Output every line of the items below as a JSON list of strings, one string per line, with blank lines omitted.

* Saved entries:
--- start ---
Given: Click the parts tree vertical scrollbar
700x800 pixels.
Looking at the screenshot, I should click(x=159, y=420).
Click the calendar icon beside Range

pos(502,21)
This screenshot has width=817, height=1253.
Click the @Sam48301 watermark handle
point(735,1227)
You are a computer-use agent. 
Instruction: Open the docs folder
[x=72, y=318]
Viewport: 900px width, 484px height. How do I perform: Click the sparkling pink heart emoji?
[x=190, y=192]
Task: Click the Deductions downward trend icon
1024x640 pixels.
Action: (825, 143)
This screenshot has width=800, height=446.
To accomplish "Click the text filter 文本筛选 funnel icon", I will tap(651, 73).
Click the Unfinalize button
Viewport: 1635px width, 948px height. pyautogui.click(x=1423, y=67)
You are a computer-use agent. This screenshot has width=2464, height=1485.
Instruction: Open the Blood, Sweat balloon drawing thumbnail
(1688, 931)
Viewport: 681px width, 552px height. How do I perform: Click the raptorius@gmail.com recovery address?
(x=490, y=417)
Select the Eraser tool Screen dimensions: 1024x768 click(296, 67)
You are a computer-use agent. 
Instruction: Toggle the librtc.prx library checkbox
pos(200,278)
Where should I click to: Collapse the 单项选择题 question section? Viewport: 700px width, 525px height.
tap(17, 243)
--- end ---
* Answer:
[
  "Given: Click the parts tree vertical scrollbar",
  "700x800 pixels.",
  "Looking at the screenshot, I should click(x=159, y=420).",
  "Click the calendar icon beside Range",
  "pos(502,21)",
  "This screenshot has width=817, height=1253.",
  "Click the @Sam48301 watermark handle",
  "point(735,1227)",
  "You are a computer-use agent. ",
  "Instruction: Open the docs folder",
  "[x=72, y=318]",
  "Viewport: 900px width, 484px height. How do I perform: Click the sparkling pink heart emoji?",
  "[x=190, y=192]",
  "Task: Click the Deductions downward trend icon",
  "1024x640 pixels.",
  "Action: (825, 143)",
  "This screenshot has width=800, height=446.",
  "To accomplish \"Click the text filter 文本筛选 funnel icon\", I will tap(651, 73).",
  "Click the Unfinalize button",
  "Viewport: 1635px width, 948px height. pyautogui.click(x=1423, y=67)",
  "You are a computer-use agent. This screenshot has width=2464, height=1485.",
  "Instruction: Open the Blood, Sweat balloon drawing thumbnail",
  "(1688, 931)",
  "Viewport: 681px width, 552px height. How do I perform: Click the raptorius@gmail.com recovery address?",
  "(x=490, y=417)",
  "Select the Eraser tool Screen dimensions: 1024x768 click(296, 67)",
  "You are a computer-use agent. ",
  "Instruction: Toggle the librtc.prx library checkbox",
  "pos(200,278)",
  "Where should I click to: Collapse the 单项选择题 question section? Viewport: 700px width, 525px height.",
  "tap(17, 243)"
]